● **Problem to work on**
Transcribe the data below verbatim from the line with "Click the Airport with Sunset thumbnail" to the line with "The height and width of the screenshot is (810, 1512).". Include both of those lines.

● **Recorded data**
<<<<

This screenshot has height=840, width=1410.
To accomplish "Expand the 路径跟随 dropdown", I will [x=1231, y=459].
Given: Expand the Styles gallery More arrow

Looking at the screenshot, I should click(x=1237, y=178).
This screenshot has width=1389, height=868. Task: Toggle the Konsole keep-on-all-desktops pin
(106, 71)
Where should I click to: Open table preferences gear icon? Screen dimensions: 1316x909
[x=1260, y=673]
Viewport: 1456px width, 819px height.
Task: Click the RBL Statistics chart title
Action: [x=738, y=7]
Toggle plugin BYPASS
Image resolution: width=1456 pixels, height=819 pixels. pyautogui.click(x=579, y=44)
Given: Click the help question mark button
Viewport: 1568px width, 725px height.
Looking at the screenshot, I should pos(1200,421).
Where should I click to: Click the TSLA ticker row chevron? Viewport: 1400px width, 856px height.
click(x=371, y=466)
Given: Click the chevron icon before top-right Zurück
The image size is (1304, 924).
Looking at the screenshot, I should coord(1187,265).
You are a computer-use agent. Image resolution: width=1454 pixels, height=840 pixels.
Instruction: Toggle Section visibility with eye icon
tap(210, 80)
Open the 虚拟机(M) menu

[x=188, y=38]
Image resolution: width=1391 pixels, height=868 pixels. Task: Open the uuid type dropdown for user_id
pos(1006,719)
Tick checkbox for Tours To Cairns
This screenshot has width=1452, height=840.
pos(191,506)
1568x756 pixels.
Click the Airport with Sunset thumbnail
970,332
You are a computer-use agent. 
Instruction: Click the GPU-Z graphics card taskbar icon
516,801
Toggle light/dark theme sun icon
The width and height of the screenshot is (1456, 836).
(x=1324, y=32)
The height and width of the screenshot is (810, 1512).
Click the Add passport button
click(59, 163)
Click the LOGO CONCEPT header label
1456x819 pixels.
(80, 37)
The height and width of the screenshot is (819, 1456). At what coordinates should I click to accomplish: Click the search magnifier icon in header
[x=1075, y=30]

>>>>

● **Your solution**
Click the Airport with Sunset thumbnail
970,332
You are a computer-use agent. 
Instruction: Click the GPU-Z graphics card taskbar icon
516,801
Toggle light/dark theme sun icon
The width and height of the screenshot is (1456, 836).
(x=1324, y=32)
The height and width of the screenshot is (810, 1512).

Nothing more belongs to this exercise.